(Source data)
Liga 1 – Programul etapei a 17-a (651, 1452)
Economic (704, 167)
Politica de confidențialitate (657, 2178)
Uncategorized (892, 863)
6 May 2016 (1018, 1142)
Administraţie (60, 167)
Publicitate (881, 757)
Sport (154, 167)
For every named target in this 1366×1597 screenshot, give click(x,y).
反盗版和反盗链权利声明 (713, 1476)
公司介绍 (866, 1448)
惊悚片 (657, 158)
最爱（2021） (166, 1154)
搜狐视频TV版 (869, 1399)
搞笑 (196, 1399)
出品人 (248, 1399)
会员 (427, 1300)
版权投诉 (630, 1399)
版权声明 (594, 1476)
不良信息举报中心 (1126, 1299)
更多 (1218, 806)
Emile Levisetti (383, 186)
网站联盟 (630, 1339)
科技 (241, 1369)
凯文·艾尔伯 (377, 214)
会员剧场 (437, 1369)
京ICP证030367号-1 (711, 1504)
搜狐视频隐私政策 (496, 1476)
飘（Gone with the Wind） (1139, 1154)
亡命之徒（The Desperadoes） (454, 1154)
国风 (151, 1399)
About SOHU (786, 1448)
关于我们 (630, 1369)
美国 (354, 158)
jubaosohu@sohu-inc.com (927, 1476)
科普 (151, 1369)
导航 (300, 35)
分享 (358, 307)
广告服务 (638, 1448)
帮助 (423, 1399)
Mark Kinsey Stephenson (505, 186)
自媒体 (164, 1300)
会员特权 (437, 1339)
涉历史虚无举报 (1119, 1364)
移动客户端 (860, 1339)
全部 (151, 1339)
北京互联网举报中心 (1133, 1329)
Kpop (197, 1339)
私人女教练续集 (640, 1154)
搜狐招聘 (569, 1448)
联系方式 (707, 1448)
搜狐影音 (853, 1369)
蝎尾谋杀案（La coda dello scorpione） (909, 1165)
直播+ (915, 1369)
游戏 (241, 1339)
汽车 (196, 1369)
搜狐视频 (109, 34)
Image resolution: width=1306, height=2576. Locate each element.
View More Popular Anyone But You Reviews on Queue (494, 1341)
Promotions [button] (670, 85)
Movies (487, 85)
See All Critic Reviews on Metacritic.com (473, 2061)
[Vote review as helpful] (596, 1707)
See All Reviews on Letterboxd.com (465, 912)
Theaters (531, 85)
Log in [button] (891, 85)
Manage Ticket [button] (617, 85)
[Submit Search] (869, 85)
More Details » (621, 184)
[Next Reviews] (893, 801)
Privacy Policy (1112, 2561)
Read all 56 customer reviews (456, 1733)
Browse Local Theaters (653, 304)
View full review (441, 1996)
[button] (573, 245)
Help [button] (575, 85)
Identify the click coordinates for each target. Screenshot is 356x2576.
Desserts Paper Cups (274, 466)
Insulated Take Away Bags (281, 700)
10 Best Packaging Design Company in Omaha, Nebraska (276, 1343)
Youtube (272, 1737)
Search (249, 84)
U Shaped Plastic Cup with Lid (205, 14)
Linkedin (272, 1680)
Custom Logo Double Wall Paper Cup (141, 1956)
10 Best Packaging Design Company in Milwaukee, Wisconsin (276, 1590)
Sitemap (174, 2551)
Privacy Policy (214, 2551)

PROBLEM TO WORK ON = Scan the records for the string "click" and show every line that contains it.

RESULT OF THIS EXERCISE =
For every named target in this 1366×1597 screenshot, give click(x,y).
Identify the click coordinates for each target. Screenshot is 356x2576.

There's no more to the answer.